TASK 1: What is the Spanish translation of this sentence from the review of The Campaign: "Ferrell and Galifianakis will crack you up – guaranteed."
TASK 2: Could you retype the part of the review of The Campaign starting at "But filmmakers, like" and ending at "toxic election process."?

EXCERPTED PASSAGE:
=-=-=-=-=
Will Ferrell, Zach Galifianakis

Directed by Jay Roach
Rolling Stone: star rating
5 2.5
Community: star rating
5 2.5 0
August 9, 2012

Is it too much to expect the broad, commercial jokefest that is The Campaign to be funny and take-no-prisoners smart? Come on. Will Ferrell and Zach Galifianakis are savvy and sharp-witted – actors masquerading as clowns. Who better in an election year to take down the fucked-up mess of current politics by lacing laughs with real provocation?

But filmmakers, like most politicians, would rather draw "yes" votes from audiences than draw blood. Ferrell and Galifianakis will crack you up – guaranteed. Is it too much to expect more? The movie sets up a challenge for voters in North Carolina's 14th congressional district: Re-elect Cam Brady (Ferrell), the four-term Democrat incumbent with a John Edwards haircut and sex scandals up the yin-yang. Or cast your vote for Marty Huggins (Galifianakis), a local tourism director without a clue, politically or otherwise. Juicy premise. But The Campaign, directed by Jay Roach from a slack, unfocused script by Chris Henchy and Shawn Harwell, doesn't begin to squeeze what is clearly low-hanging fruit, i.e., our increasingly corrupt and toxic election process.
=-=-=-=-=
DATASET:
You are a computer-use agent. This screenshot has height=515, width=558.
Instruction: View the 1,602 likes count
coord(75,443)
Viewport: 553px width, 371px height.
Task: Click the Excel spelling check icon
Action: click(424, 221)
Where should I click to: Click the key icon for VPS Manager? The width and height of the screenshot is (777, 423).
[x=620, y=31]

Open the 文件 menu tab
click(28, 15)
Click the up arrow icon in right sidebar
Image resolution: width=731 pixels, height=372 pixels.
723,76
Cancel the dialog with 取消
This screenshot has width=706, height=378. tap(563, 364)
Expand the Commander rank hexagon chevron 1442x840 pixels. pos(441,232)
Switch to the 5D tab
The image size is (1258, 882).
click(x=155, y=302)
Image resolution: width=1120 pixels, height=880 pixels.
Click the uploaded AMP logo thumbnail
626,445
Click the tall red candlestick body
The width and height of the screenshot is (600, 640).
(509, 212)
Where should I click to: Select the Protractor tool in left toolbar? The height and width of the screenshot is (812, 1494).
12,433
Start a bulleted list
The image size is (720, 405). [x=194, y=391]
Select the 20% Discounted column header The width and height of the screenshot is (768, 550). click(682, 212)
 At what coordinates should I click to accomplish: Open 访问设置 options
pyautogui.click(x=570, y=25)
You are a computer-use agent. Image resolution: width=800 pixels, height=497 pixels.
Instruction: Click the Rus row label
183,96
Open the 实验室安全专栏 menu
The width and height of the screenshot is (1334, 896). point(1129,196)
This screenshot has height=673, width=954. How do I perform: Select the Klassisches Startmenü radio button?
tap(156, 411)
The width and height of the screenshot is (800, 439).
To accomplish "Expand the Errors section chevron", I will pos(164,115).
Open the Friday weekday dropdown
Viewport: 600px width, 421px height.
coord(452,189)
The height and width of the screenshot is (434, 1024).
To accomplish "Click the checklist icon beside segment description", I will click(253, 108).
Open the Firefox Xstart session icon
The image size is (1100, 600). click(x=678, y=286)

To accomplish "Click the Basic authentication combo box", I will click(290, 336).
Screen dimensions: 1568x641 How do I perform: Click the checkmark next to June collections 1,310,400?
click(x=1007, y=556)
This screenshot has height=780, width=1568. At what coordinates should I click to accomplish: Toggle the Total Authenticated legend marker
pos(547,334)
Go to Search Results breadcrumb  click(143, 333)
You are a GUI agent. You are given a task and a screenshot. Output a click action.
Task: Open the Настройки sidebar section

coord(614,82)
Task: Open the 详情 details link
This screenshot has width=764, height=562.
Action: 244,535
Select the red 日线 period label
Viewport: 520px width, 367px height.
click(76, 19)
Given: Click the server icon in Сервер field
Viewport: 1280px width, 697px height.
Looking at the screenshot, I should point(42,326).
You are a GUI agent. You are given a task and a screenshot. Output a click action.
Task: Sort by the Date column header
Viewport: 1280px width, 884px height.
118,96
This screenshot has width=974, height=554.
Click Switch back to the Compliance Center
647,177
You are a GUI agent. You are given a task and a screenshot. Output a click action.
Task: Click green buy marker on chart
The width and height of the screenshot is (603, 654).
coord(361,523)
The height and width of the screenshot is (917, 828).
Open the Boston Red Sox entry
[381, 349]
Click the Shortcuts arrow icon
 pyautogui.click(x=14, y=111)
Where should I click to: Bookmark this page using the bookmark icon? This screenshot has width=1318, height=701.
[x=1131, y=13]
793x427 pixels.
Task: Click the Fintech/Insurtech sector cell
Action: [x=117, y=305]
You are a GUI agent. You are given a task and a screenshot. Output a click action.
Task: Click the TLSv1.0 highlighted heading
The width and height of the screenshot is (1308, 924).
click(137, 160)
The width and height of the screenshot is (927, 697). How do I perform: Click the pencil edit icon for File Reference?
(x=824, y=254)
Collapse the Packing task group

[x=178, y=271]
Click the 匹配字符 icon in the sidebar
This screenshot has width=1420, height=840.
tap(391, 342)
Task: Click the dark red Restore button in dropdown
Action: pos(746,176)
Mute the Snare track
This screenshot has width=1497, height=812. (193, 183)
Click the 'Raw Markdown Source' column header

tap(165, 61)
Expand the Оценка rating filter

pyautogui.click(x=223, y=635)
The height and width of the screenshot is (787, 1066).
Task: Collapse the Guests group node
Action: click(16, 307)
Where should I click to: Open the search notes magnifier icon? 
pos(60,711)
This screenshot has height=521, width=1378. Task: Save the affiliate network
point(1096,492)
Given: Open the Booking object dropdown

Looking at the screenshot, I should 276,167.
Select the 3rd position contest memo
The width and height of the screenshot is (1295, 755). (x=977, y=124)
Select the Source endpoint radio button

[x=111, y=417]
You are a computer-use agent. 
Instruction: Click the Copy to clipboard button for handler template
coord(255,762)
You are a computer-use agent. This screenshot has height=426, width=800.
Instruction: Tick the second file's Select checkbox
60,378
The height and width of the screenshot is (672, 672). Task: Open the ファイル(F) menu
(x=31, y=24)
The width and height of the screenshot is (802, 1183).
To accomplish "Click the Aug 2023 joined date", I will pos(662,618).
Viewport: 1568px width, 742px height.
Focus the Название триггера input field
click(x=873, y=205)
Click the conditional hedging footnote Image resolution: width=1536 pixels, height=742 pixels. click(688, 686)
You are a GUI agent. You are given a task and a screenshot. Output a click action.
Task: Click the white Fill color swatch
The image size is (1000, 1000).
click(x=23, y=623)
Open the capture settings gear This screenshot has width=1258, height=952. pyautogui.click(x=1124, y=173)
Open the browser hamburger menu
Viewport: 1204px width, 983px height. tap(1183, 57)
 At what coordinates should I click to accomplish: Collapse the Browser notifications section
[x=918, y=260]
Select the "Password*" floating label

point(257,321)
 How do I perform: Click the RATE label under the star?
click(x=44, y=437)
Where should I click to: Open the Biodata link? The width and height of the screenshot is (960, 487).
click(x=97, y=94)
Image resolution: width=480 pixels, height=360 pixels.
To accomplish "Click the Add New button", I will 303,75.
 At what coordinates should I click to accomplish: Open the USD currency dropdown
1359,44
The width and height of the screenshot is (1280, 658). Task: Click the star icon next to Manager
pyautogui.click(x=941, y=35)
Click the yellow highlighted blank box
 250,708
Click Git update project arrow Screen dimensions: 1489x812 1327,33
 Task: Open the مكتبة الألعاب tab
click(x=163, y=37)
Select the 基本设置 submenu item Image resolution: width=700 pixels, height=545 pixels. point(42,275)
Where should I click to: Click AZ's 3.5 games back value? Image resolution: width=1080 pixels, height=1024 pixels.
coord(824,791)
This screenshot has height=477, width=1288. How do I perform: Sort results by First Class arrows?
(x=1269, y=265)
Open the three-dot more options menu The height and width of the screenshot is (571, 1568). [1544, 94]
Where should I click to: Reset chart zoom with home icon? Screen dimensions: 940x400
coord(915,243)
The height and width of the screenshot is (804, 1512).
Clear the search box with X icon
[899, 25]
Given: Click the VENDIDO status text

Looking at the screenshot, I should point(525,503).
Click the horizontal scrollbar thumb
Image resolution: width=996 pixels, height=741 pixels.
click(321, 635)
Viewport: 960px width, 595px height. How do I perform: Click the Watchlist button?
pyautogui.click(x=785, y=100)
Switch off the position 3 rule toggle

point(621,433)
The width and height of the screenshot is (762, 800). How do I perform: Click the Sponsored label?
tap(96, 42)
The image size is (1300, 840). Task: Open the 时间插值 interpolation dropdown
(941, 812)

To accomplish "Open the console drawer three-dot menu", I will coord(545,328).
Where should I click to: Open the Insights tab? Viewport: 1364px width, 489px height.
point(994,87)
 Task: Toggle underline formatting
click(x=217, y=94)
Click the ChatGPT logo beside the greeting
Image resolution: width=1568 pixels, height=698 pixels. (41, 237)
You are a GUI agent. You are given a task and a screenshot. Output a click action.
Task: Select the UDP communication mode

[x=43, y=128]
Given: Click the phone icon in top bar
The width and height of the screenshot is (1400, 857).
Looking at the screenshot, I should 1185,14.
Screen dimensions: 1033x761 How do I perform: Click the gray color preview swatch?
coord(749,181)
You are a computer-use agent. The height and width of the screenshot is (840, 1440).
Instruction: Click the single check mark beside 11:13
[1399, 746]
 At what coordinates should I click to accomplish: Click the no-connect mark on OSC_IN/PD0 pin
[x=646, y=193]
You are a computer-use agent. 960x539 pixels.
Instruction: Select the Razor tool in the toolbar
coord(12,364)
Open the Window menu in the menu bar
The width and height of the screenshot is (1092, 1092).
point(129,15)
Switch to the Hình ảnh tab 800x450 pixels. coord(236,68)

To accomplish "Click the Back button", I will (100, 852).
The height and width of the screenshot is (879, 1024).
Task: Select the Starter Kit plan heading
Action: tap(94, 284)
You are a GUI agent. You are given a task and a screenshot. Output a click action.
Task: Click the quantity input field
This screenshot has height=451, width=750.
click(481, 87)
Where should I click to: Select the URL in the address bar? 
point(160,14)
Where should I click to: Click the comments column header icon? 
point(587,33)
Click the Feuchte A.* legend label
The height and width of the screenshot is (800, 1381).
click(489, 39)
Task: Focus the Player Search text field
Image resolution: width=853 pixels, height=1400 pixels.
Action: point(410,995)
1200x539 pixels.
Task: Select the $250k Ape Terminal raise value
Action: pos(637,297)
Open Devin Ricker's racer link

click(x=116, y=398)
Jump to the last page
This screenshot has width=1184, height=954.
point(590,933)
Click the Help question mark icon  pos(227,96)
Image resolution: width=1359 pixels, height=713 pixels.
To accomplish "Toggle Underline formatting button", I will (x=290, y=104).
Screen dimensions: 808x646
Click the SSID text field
=-=-=-=-=
TASK OUTPUT 1: Ferrell y Galifianakis te harán morir de risa, garantizado.

TASK OUTPUT 2:
But filmmakers, like most politicians, would rather draw "yes" votes from audiences than draw blood. Ferrell and Galifianakis will crack you up – guaranteed. Is it too much to expect more? The movie sets up a challenge for voters in North Carolina's 14th congressional district: Re-elect Cam Brady (Ferrell), the four-term Democrat incumbent with a John Edwards haircut and sex scandals up the yin-yang. Or cast your vote for Marty Huggins (Galifianakis), a local tourism director without a clue, politically or otherwise. Juicy premise. But The Campaign, directed by Jay Roach from a slack, unfocused script by Chris Henchy and Shawn Harwell, doesn't begin to squeeze what is clearly low-hanging fruit, i.e., our increasingly corrupt and toxic election process.